KHQN
- Spanish Fork, Utah; United States;
- Broadcast area: Utah Valley; Salt Lake City (limited);
- Frequency: 1480 kHz
- Branding: KHQN 1480 AM

Programming
- Format: Hindu music, chants and discussion

Ownership
- Owner: SACE Broadcasting Corporation

History
- First air date: July 24, 1960
- Former call signs: KONI (1960–1983)

Technical information
- Licensing authority: FCC
- Facility ID: 58480
- Class: D
- Power: 1,000 watts (days); 133 watts (nights);
- Transmitter coordinates: 40°04′29.8″N 111°39′44.7″W﻿ / ﻿40.074944°N 111.662417°W

Links
- Public license information: Public file; LMS;
- Website: UtahKirishnas.org

= KHQN =

Radio station in Spanish Fork, Utah.

KHQN (1480 kHz) is a non-commercial AM radio station licensed to Spanish Fork, Utah, and serving the Utah Valley and the southern suburbs of Salt Lake City. The station's broadcast license is held by SACE Broadcasting Corporation. KHQN has a radio format of Hindu music, chants and discussion, as a service of the Spanish Fork Krishna Temple and the Salt Lake City Krishna Temple.

By day, KHQN transmits with 1,000 watts, using a non-directional antenna. To protect other stations on 1480 kHz from interference, at night it reduces power to 133 watts. The transmitter is on Utah State Route 198 in Salem, near the Spanish Fork Krishna Temple.

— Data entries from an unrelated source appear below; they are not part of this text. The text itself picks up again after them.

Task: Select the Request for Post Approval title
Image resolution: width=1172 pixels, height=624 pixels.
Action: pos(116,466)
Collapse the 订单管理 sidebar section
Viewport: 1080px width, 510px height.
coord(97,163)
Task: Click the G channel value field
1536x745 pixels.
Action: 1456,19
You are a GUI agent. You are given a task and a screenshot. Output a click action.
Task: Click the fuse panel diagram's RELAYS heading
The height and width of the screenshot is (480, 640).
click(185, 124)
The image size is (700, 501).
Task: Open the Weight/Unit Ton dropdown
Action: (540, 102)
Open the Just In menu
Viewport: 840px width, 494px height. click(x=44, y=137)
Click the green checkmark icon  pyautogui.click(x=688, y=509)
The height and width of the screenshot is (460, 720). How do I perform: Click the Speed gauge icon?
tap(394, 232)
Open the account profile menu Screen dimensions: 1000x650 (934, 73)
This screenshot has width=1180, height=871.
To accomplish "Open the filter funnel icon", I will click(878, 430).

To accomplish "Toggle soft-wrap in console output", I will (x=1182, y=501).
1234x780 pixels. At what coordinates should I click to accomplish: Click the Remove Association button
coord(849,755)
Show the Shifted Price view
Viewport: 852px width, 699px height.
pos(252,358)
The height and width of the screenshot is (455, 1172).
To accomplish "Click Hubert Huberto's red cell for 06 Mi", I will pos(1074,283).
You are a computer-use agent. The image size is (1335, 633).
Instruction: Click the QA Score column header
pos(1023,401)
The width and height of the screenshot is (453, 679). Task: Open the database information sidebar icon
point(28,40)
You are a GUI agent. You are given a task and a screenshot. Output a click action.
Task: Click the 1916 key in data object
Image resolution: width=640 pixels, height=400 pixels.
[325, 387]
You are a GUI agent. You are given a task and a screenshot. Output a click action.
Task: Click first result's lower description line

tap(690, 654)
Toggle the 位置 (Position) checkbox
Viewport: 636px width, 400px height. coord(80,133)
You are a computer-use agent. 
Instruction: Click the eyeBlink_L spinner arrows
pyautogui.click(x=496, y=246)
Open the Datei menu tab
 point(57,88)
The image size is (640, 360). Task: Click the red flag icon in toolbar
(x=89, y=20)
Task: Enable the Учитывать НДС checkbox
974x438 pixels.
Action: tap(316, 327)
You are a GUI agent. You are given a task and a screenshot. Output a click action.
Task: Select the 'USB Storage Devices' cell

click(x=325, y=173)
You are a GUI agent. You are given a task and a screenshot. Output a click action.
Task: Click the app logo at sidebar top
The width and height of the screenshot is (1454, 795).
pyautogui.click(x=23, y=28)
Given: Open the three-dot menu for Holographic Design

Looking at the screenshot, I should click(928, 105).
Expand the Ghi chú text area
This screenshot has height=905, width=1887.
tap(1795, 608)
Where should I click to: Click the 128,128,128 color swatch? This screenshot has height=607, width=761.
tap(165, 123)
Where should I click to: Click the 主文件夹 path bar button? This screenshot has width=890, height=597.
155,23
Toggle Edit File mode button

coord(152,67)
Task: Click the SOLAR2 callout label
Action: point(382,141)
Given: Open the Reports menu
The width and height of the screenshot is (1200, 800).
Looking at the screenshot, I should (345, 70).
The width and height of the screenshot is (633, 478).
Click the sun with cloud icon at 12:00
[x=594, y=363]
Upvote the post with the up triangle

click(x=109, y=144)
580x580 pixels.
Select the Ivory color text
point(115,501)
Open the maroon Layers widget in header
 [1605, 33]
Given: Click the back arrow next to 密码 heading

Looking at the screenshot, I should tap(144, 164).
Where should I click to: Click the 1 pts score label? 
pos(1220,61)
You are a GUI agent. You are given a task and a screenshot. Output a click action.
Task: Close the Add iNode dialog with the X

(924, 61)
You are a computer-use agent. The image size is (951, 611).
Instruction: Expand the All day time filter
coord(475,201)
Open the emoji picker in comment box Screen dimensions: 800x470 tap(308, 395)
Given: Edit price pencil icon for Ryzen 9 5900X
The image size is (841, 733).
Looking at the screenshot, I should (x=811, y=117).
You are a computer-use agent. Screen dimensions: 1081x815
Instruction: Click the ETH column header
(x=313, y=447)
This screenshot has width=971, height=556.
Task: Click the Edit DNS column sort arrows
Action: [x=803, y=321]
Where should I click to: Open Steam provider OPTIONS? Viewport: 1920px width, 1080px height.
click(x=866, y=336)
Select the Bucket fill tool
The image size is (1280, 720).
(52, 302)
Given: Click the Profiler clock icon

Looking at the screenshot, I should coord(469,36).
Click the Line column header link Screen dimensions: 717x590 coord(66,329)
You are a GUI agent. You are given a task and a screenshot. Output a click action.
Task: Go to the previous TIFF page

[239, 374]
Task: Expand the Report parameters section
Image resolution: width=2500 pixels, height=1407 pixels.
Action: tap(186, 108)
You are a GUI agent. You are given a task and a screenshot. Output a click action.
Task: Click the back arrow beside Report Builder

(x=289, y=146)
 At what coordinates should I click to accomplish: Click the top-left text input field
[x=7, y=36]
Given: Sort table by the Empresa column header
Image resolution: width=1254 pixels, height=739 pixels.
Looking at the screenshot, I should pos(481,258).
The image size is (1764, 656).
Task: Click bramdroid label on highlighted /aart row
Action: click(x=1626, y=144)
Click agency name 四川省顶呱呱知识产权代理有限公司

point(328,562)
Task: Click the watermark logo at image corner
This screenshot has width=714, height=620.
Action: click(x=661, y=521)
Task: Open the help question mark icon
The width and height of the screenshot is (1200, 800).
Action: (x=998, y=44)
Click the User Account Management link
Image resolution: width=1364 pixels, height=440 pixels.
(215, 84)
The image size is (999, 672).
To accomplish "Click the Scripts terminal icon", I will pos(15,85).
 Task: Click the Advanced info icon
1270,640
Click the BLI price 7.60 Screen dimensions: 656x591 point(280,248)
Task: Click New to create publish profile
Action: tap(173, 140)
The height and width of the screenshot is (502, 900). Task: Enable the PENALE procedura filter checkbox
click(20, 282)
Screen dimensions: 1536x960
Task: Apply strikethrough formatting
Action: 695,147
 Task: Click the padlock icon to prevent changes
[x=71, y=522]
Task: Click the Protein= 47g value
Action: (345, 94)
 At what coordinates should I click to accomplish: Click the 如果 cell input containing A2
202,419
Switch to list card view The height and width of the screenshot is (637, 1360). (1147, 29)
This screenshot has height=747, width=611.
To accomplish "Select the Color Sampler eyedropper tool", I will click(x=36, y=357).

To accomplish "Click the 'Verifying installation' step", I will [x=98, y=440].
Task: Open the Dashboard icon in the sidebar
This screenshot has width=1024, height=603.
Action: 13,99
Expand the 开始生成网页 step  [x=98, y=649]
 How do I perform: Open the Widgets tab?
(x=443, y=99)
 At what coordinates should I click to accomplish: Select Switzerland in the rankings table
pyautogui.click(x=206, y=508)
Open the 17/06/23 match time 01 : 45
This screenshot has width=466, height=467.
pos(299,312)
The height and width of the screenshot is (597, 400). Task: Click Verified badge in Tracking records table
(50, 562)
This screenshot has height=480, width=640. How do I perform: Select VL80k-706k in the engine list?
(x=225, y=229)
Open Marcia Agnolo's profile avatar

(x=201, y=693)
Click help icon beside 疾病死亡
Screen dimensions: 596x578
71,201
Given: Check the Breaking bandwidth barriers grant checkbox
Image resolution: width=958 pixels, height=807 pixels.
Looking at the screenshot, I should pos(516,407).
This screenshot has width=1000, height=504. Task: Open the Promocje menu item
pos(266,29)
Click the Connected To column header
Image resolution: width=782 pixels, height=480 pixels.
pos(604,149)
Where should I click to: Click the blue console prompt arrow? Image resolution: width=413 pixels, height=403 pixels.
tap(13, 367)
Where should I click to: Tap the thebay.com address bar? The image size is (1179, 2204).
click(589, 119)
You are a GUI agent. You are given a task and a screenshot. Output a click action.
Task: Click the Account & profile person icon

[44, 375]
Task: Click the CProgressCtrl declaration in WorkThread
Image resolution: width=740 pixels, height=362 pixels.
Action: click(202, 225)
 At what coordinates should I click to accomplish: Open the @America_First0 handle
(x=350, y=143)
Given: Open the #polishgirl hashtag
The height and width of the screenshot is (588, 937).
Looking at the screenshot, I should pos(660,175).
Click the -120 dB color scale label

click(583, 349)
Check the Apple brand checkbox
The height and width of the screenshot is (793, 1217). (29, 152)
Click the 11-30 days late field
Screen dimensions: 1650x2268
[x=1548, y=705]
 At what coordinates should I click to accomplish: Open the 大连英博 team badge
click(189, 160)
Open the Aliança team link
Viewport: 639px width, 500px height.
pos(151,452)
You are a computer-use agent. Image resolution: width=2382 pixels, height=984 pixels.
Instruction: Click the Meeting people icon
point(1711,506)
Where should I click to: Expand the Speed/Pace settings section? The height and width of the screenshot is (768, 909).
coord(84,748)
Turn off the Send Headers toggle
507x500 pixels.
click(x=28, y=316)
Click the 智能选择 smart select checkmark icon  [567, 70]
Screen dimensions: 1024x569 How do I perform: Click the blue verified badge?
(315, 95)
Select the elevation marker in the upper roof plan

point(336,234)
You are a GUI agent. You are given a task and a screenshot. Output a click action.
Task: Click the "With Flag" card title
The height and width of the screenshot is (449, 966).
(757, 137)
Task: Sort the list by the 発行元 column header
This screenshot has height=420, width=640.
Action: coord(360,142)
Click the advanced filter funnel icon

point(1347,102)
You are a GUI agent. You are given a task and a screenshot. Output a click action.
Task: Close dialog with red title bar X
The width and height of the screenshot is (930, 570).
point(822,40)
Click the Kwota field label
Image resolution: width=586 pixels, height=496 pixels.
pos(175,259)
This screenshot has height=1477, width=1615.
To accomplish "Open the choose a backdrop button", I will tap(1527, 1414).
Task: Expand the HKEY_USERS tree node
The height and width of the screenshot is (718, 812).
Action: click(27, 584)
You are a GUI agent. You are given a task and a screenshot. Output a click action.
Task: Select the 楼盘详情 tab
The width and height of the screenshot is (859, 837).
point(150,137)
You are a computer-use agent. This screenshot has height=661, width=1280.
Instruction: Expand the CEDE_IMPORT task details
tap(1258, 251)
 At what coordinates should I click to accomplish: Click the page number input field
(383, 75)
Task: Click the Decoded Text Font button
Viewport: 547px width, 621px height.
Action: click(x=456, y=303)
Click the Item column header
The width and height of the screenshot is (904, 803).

The Political Cesspool, a weekly far-right talk radio show founded by Tennessean political activist James Edwards, is broadcast on KHQN. It also simulcasts on the neo-Nazi Stormfront Radio.

==History==
The station signed on the air on July 24, 1960. Its original call sign was KONI. The station was a daytimer, required to go off the air at night. The owner was the Pioneer Broadcasting Company.

In 1967, it added a sister station, KONI-FM on 106.3 MHz. The two stations mostly simulcast a format of country music with local news and high school sports. KONI-FM was sold in 1980. Today, it is 106.5 KAAZ, a classic rock station owned by iHeartMedia, Inc.

In 1983, the station changed its callsign to KHQN. It carried a Mainstream Rock format. In 1984, it became the only station in the United States broadcasting Hare Krishna programming full-time. The Krishna Temple of Spanish Fork took over the station from the Schofield family, the previous owners. KHQN began airing English-language devotional Hindu music, religious instruction programs and a call-in show for college students. A few hours a week were for Spanish-speaking residents in Utah County.

To help support the Spanish Fork Krishna Temple, Sace Broadcasting decided to lease the station to a Spanish-language broadcaster.

The station changed to a Spanish news, talk and music format in 2006. In December 2016, the lease ended. KHQN was re-acquired by the Krishna Temple's Sace Broadcasting. The station returned to airing Hare Krishna programming full-time. The station returned to airing Hare Krishna programming full-time.